Your goal:
Show each line of the entries below that contains the word "height", copying every such line in full.

Recorded information:
........

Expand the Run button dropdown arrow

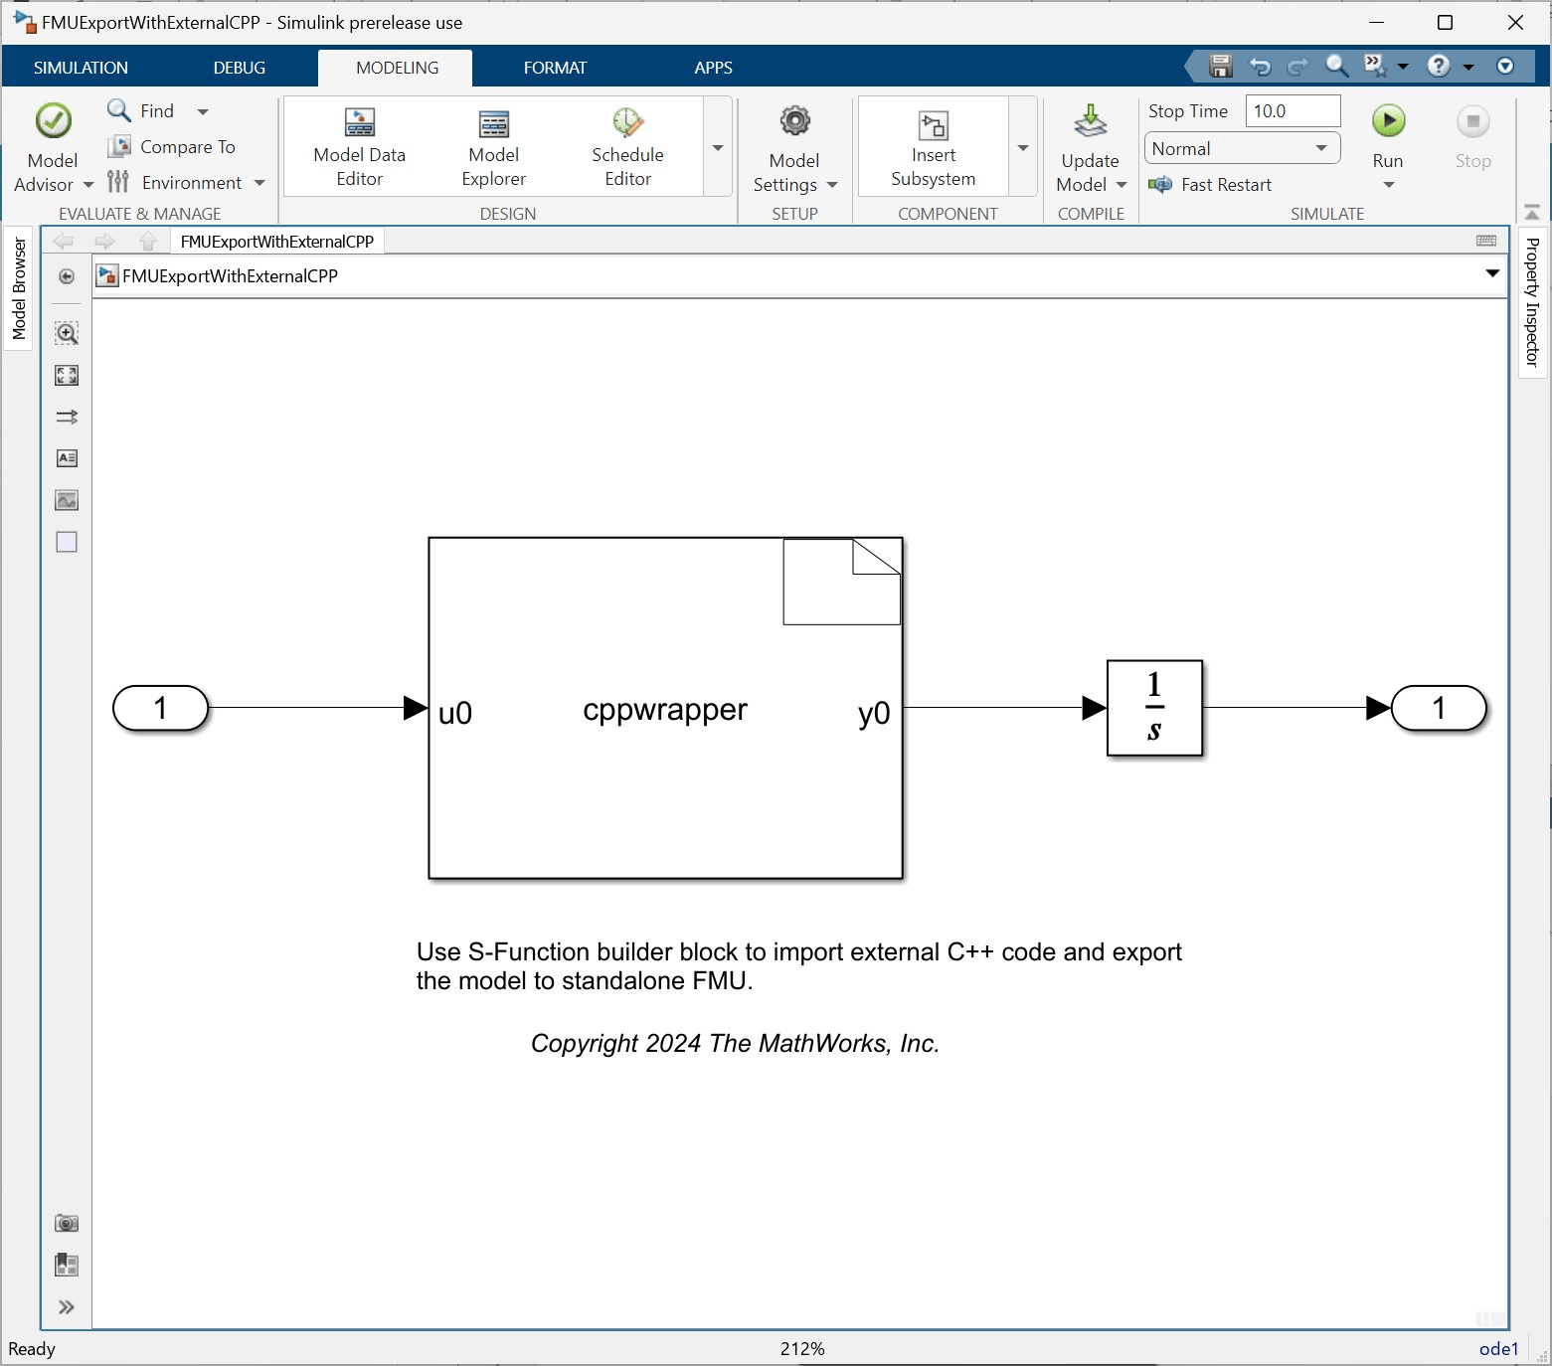pos(1388,184)
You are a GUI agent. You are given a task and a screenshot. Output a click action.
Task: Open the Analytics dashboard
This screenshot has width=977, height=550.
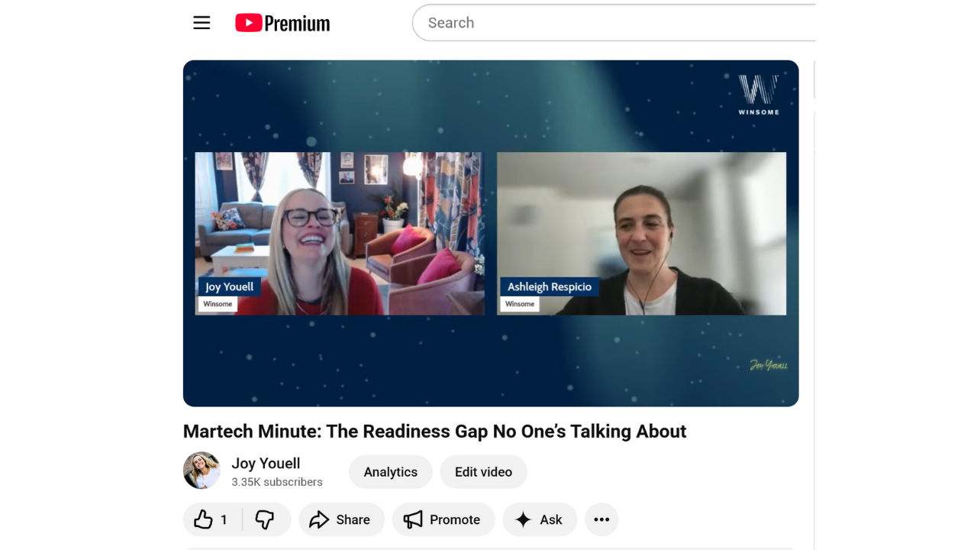(390, 471)
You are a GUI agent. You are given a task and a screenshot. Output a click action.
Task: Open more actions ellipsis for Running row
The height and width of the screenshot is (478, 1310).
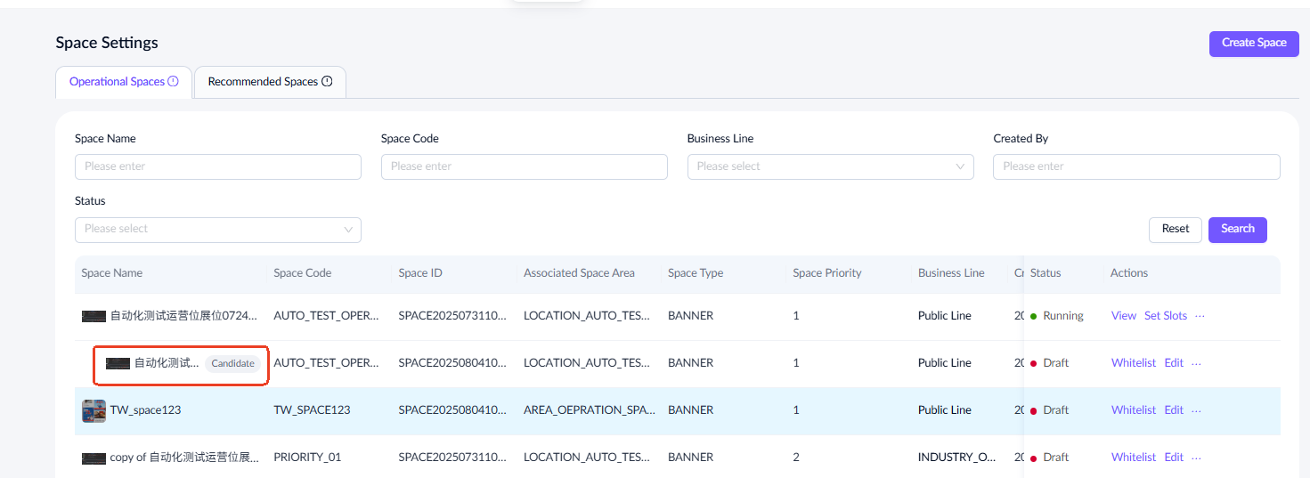click(x=1200, y=316)
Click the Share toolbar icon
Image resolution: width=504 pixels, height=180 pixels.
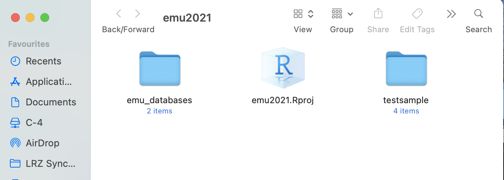378,14
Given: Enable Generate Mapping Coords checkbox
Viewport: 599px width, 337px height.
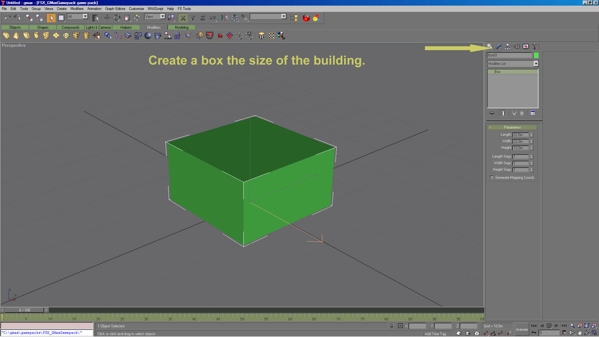Looking at the screenshot, I should click(492, 178).
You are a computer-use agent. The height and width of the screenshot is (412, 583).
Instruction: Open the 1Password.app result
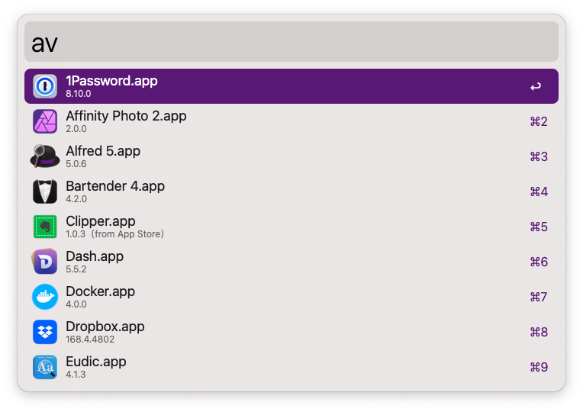111,81
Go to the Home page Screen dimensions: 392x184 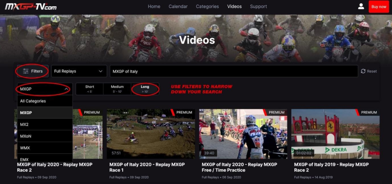point(154,7)
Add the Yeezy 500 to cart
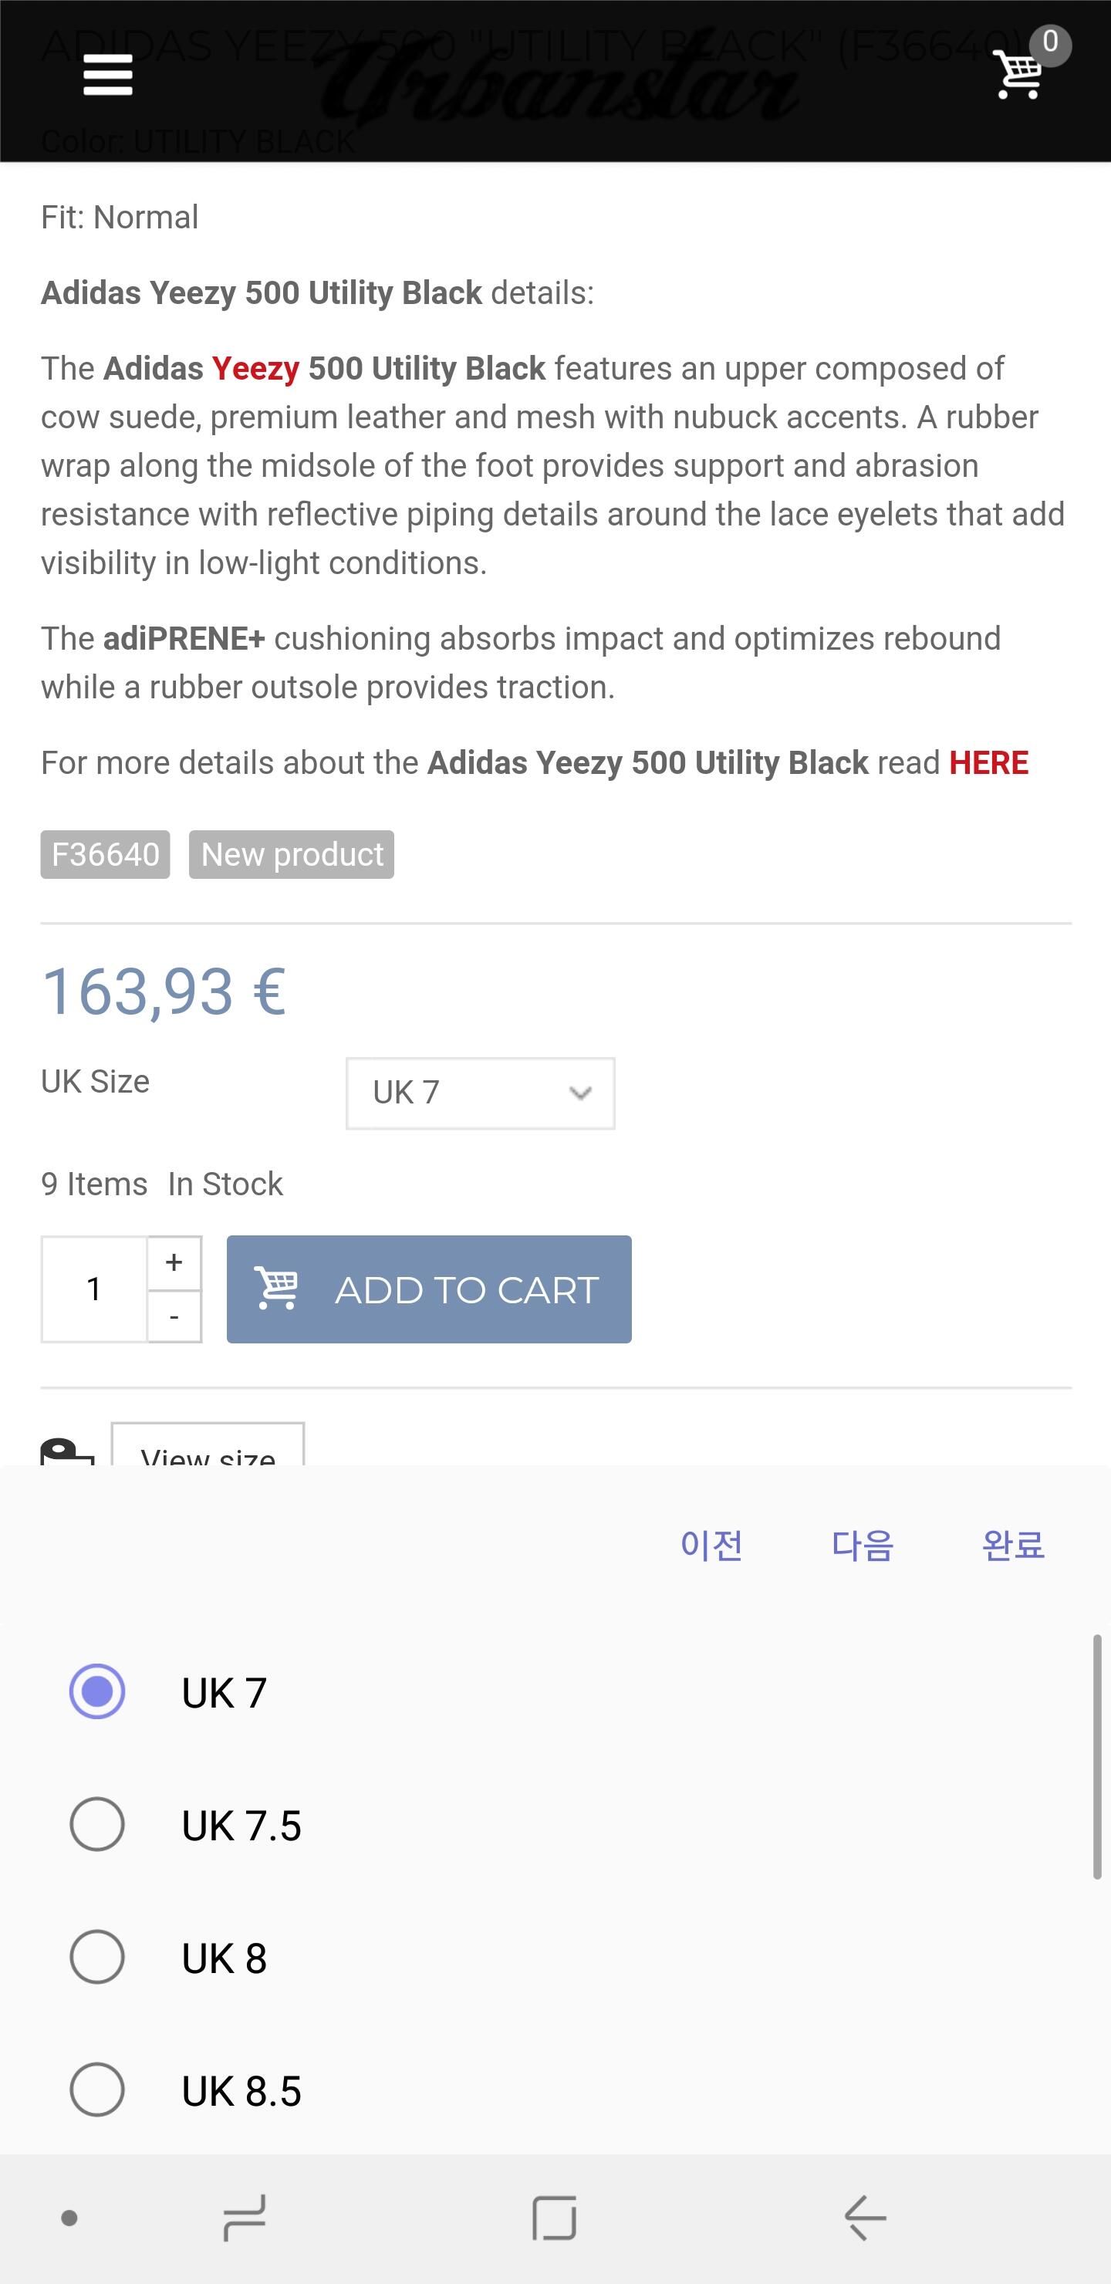 [x=429, y=1289]
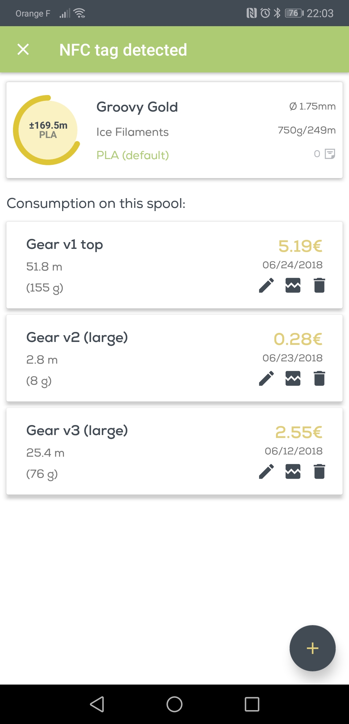Select the Gear v3 (large) title

click(x=77, y=431)
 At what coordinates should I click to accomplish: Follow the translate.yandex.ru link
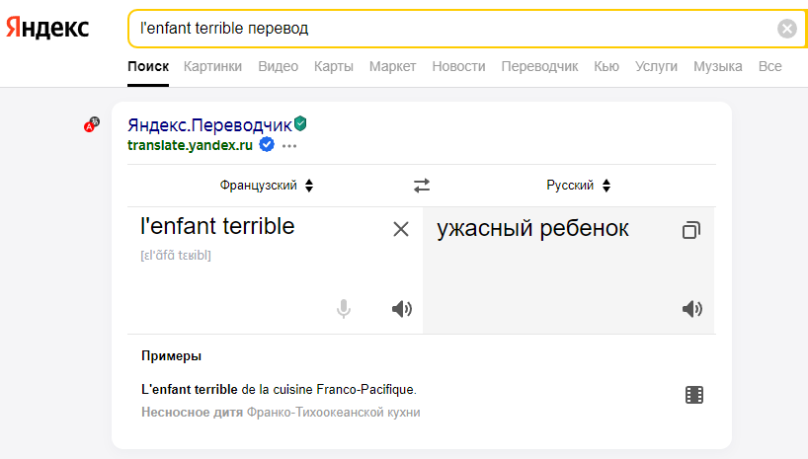[x=191, y=145]
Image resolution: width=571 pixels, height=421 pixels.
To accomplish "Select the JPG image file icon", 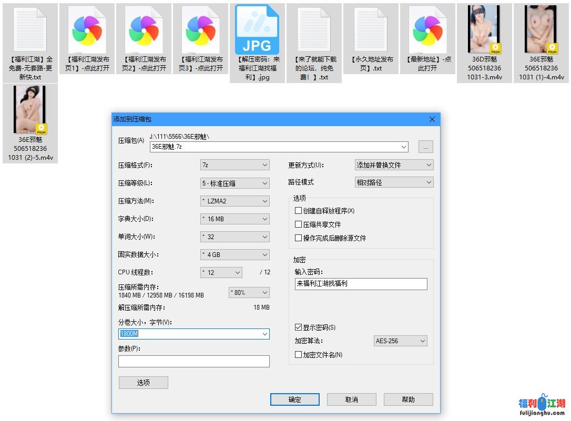I will click(257, 30).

........

Written solution:
This screenshot has width=977, height=550.
The height and width of the screenshot is (478, 1310).
Image resolution: width=504 pixels, height=180 pixels.
Viewport: 599px width, 337px height.
You are a computer-use agent. The height and width of the screenshot is (412, 583).
Image resolution: width=571 pixels, height=421 pixels.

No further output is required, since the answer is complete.